Splenic cysts of the serous or blood type are seldom seen. Even hydatids here are uncommon. Sarcoma of the spleen may be primary; carcinoma is due to extension or metastasis. In proportion as splenic tumors develop they may be recognized as involving this particular organ. While a careful blood examination may permit the exclusion of certain conditions, exact early diagnosis will scarcely be made without exploration, which is justifiable whenever the blood count would indicate it. After exposing the lesion the surgeon is for the first time in a position to judge whether to drain or extirpate a cyst, or remove part or the whole of the spleen itself.

OPERATIONS UPON THE SPLEEN.

Besides those operations addressed toward fixation of a more or less enlarged or wandering spleen a splenotomy can be made—i. e., incision and drainage at any suitable point, anterior or posterior, which can be satisfactorily exposed; and evacuation of fluid may be followed, with or without suture of the deep to the external wound, by gauze packing or tubage, combined, if necessary, with counteropening or posterior drainage.

Splenectomy.

—Total removal of the spleen is performed through an incision which should be made ample for the purpose, either along the costal border or the left semilunar line or by combination of both. A median incision may be also utilized if it will permit better access. Splenectomy, under ordinary circumstances, would not be a difficult operation, but with the organ enormously enlarged and the vessels dilated, as they may be, it becomes usually a formidable procedure. The most serious difficulty and danger arise from the numerous adventitious vessels which may connect the spleen with the diaphragm or with some of its other surroundings, and whose location is to be made out before an attempt is made to remove it.
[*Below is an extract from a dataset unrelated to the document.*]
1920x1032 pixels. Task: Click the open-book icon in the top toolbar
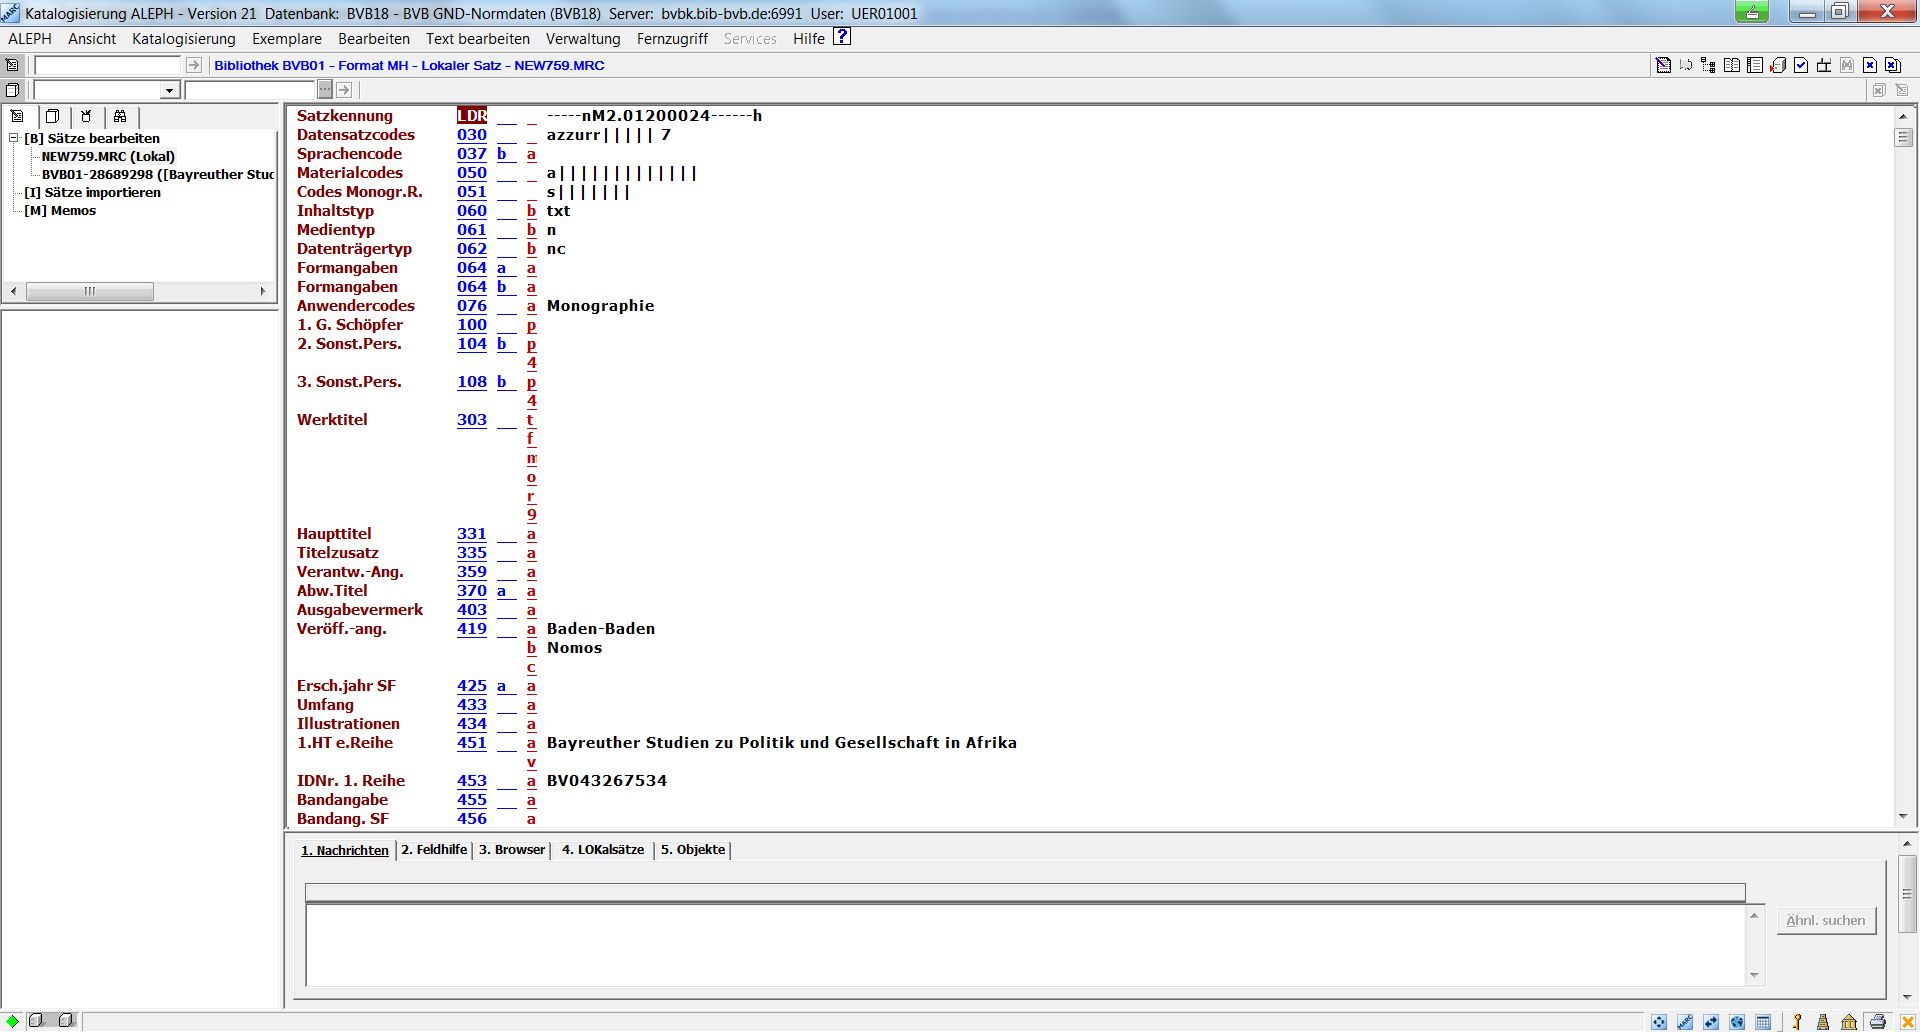click(1732, 65)
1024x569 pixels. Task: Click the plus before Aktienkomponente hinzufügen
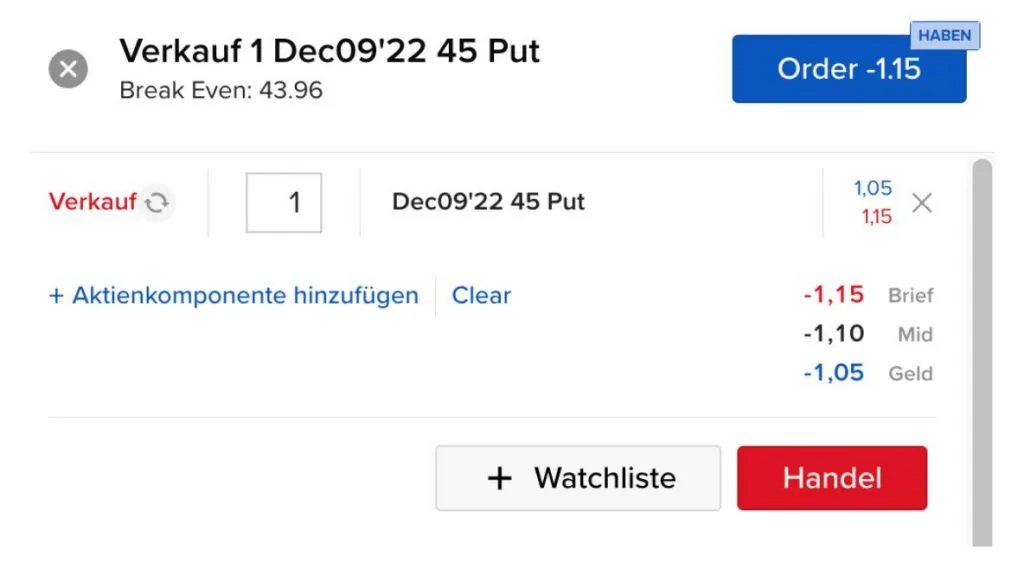tap(56, 296)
Thus, in one instance, I have seen an adventitious vein, the size of the little finger, between the upper splenic surface and the diaphragm. Through such large vessels torrents of blood will pour unless they be first secured. All such connections then with the stomach and the diaphragm have to be ligated and separated with great care, while gentleness of manipulation is requisite throughout the operation. The spleen may be reached and adhesions be located with great speed of manipulation, but in the depths of such a wound valuable time may be consumed and much blood lost, all at a time when the patient can least tolerate them. Oozing from vessels which cannot be secured should be checked by gauze packing.